▶ WHAT YOU ARE ASKED TO DO
Exactly the lines from the one containing "The width and height of the screenshot is (779, 606)." through the end of the listing below are required, restated word for word and without pictures.

▶ SOURCE MATERIAL
<<<<
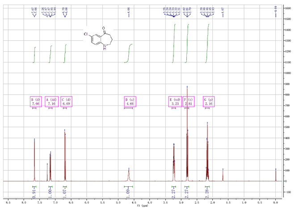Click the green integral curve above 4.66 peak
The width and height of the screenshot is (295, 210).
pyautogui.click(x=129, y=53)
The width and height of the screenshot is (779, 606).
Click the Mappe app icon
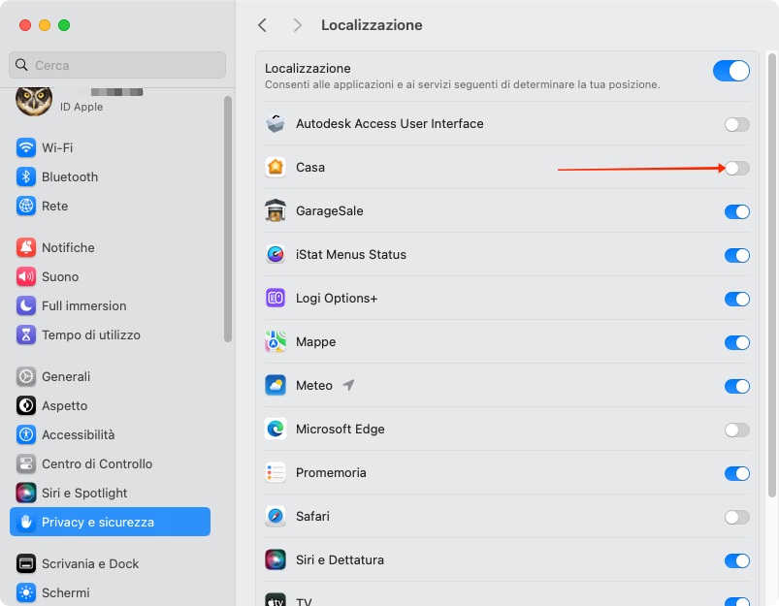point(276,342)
>>>>
▶ RESULT
The width and height of the screenshot is (779, 606).
Click the Mappe app icon
point(276,342)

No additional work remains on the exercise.